What you are asked to do =>
Find and copy each line of the data that includes "will".

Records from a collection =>
++++++++++

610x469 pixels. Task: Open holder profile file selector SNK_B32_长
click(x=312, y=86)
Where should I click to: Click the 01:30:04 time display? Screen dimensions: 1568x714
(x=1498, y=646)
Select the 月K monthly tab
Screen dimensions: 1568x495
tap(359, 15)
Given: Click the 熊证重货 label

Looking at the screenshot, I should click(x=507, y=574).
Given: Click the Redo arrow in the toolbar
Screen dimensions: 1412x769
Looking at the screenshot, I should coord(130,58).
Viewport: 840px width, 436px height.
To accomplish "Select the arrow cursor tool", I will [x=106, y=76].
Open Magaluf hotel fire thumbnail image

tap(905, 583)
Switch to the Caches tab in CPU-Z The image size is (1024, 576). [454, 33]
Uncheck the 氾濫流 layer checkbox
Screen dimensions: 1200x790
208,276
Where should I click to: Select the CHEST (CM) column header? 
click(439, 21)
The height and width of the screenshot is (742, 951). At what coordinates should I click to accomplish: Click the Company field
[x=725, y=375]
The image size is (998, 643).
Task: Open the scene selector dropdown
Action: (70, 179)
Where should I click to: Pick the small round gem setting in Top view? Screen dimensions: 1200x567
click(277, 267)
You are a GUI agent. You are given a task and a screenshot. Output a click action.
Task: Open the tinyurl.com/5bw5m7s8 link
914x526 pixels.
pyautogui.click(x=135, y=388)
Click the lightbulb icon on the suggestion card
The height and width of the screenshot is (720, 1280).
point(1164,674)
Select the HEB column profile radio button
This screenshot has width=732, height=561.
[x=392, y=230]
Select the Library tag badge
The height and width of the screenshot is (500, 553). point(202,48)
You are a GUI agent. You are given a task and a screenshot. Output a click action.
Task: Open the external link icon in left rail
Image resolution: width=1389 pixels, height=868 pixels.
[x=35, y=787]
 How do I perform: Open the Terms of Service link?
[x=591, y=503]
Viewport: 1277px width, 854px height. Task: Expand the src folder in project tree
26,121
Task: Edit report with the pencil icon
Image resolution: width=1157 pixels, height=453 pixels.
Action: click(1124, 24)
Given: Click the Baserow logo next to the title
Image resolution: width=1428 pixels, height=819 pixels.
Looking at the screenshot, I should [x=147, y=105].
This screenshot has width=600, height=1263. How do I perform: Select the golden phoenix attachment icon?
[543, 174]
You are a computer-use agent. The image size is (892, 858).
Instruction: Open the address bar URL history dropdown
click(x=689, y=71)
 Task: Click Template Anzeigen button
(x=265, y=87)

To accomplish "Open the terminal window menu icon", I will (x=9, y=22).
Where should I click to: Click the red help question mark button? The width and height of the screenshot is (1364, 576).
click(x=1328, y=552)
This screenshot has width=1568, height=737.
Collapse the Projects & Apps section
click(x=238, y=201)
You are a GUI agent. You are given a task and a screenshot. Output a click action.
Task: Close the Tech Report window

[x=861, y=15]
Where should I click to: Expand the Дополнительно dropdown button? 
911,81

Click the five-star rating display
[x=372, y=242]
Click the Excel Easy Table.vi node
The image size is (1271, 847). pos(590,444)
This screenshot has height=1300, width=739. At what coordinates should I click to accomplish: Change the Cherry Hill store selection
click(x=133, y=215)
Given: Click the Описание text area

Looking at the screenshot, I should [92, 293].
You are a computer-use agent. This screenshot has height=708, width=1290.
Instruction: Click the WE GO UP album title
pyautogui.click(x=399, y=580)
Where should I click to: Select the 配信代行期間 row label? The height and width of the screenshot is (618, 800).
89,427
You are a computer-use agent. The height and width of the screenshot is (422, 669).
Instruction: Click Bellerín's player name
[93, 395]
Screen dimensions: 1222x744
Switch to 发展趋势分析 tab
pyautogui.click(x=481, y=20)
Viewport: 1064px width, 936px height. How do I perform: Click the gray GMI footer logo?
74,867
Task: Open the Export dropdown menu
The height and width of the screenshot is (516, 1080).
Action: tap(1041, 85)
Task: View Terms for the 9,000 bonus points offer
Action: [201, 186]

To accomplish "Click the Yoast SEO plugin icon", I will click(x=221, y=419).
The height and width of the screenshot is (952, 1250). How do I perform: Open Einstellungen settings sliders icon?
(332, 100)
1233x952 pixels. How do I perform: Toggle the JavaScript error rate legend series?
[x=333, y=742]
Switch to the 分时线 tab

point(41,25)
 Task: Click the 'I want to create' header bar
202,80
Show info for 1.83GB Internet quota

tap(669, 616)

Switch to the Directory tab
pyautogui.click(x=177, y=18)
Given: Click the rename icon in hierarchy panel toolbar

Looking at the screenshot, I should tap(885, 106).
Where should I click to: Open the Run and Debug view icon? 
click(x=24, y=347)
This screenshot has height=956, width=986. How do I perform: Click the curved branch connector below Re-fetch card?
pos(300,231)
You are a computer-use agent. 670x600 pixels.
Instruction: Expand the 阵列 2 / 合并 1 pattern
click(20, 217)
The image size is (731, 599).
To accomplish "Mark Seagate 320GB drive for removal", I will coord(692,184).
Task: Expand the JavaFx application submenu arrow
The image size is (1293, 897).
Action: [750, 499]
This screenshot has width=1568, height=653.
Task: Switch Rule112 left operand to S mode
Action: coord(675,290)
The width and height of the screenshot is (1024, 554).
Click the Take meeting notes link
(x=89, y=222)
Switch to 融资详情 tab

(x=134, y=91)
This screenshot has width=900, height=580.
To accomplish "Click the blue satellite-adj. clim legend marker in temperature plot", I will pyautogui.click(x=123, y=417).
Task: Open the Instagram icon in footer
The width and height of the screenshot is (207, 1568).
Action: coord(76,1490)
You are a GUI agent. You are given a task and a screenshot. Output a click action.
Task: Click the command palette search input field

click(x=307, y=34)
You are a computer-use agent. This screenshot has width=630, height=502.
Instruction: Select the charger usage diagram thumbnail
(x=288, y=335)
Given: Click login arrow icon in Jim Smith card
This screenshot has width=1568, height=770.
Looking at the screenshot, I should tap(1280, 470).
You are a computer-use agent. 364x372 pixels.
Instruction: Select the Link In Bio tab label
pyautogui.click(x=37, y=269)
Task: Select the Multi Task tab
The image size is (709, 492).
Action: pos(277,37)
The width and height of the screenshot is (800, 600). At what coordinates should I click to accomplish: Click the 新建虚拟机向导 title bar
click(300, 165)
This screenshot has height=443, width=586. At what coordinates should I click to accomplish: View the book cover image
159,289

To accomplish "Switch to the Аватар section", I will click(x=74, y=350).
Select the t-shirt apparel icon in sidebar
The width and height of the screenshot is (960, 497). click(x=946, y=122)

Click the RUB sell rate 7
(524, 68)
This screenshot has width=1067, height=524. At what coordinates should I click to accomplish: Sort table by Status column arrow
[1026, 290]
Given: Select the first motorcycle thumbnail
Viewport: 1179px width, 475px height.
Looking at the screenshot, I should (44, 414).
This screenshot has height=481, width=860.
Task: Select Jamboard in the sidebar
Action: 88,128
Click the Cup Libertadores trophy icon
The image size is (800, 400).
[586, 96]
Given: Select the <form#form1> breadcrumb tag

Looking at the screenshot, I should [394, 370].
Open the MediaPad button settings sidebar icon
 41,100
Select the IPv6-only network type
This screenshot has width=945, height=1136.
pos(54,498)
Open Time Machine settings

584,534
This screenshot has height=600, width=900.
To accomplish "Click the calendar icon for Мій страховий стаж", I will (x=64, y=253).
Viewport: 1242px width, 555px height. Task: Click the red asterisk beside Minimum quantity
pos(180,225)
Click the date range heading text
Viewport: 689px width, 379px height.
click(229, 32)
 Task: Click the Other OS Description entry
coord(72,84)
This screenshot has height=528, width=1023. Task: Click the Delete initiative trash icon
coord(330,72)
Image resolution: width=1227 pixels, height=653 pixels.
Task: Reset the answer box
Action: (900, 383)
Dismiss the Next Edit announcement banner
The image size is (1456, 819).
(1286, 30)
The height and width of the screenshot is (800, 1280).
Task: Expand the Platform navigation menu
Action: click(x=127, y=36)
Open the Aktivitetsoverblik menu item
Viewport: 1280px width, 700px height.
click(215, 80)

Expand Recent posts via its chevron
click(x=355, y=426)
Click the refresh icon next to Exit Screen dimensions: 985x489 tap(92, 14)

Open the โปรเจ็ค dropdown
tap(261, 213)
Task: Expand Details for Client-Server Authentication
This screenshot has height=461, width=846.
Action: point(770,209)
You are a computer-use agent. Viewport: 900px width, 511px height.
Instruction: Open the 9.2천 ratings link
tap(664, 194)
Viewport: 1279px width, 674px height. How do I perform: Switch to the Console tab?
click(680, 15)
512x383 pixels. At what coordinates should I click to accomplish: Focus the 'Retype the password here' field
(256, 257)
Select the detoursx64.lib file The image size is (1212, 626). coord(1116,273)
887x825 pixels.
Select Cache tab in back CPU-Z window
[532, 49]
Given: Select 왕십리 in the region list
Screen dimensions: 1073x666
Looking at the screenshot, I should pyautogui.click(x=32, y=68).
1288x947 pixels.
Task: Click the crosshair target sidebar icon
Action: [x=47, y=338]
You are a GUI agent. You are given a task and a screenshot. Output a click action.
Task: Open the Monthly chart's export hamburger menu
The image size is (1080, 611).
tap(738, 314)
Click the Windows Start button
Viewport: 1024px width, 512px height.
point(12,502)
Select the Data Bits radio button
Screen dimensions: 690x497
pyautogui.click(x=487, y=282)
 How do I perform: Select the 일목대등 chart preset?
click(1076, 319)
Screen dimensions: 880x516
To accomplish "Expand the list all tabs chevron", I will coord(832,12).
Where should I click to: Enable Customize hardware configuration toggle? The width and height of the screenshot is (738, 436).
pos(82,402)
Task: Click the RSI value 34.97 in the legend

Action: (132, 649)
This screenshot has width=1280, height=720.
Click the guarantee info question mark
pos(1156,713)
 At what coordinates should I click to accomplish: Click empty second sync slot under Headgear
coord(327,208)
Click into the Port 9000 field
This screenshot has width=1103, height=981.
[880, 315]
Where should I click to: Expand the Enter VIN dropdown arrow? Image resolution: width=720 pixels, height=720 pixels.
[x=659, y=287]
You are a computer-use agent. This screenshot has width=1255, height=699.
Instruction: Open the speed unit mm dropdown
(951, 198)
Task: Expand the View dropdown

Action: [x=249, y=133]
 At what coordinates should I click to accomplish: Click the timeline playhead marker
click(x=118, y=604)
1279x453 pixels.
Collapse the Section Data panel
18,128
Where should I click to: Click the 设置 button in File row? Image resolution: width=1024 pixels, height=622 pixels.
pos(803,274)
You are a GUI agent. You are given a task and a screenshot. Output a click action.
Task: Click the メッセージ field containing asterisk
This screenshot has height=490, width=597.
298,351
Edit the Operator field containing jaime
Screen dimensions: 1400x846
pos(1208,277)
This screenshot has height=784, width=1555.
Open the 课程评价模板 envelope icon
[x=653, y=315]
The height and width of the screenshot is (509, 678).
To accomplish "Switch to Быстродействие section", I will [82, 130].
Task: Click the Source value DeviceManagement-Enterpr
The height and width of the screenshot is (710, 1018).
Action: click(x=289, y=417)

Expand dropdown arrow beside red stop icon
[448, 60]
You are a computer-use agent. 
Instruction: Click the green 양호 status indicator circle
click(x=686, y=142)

++++++++++

Written solution =>
To accomplish "Select the arrow cursor tool", I will [x=106, y=76].
To accomplish "Open the terminal window menu icon", I will (x=9, y=22).
To accomplish "Click the Yoast SEO plugin icon", I will click(x=221, y=419).
To accomplish "Mark Seagate 320GB drive for removal", I will coord(692,184).
To accomplish "Click the blue satellite-adj. clim legend marker in temperature plot", I will pyautogui.click(x=123, y=417).
To accomplish "Switch to the Аватар section", I will click(x=74, y=350).
To accomplish "Click the calendar icon for Мій страховий стаж", I will (x=64, y=253).
To accomplish "Expand the list all tabs chevron", I will coord(832,12).
To accomplish "Switch to Быстродействие section", I will [82, 130].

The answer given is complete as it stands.